**WHAT TO WORK ON:** Search the records below for the word "agent". Copy each line where it occurs.

DATA SUPPLIED: Begin

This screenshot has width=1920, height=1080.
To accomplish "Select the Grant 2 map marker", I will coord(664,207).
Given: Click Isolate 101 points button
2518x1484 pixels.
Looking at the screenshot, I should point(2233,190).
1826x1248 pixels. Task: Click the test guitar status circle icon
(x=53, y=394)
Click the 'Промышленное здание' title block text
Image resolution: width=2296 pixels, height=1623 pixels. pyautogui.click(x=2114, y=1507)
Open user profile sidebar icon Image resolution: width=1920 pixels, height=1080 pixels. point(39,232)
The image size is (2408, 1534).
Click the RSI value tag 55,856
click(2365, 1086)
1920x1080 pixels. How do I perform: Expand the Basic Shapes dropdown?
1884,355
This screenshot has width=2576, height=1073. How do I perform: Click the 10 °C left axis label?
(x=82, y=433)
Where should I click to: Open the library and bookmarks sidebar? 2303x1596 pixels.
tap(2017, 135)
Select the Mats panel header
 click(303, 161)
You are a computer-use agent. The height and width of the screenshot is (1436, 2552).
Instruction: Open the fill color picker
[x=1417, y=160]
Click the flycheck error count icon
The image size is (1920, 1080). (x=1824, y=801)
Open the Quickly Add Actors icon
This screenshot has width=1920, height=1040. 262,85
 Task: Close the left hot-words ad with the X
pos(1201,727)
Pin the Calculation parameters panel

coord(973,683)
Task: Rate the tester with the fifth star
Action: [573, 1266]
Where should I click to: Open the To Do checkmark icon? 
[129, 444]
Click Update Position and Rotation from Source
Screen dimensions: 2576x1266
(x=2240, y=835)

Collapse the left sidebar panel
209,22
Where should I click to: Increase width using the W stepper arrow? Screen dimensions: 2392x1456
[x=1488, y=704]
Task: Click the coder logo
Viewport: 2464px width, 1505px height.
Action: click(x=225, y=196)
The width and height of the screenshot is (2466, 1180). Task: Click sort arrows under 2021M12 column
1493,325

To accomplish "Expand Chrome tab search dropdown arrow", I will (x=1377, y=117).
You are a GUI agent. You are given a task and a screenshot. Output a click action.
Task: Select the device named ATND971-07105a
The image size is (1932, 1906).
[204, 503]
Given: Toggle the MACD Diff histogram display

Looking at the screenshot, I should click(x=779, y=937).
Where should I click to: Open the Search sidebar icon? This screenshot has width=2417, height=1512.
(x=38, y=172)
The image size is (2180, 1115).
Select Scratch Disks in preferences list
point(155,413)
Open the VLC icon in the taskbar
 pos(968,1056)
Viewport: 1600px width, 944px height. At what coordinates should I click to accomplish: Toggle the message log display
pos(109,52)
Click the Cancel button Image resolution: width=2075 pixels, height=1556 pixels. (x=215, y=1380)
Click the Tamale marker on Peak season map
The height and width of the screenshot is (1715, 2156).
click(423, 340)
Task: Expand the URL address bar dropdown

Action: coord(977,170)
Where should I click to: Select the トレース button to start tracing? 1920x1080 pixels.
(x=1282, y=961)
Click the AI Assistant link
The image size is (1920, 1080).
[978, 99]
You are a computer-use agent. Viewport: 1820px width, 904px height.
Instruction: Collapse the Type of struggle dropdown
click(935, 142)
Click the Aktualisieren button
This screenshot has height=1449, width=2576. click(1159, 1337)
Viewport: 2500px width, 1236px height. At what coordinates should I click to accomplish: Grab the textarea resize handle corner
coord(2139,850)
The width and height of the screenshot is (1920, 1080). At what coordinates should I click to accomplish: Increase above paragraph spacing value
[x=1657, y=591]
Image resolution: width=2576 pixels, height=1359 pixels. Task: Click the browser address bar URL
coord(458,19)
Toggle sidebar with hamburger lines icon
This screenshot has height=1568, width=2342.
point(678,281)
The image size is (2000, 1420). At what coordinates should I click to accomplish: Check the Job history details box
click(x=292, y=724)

DATA SUPPLIED: End

**RESPONSE AREA:**
You are a computer-use agent. The height and width of the screenshot is (1436, 2552).
You are a GUI agent. You are given a task and a screenshot. Output a click action.
You are a computer-use agent. Viewport: 1820px width, 904px height.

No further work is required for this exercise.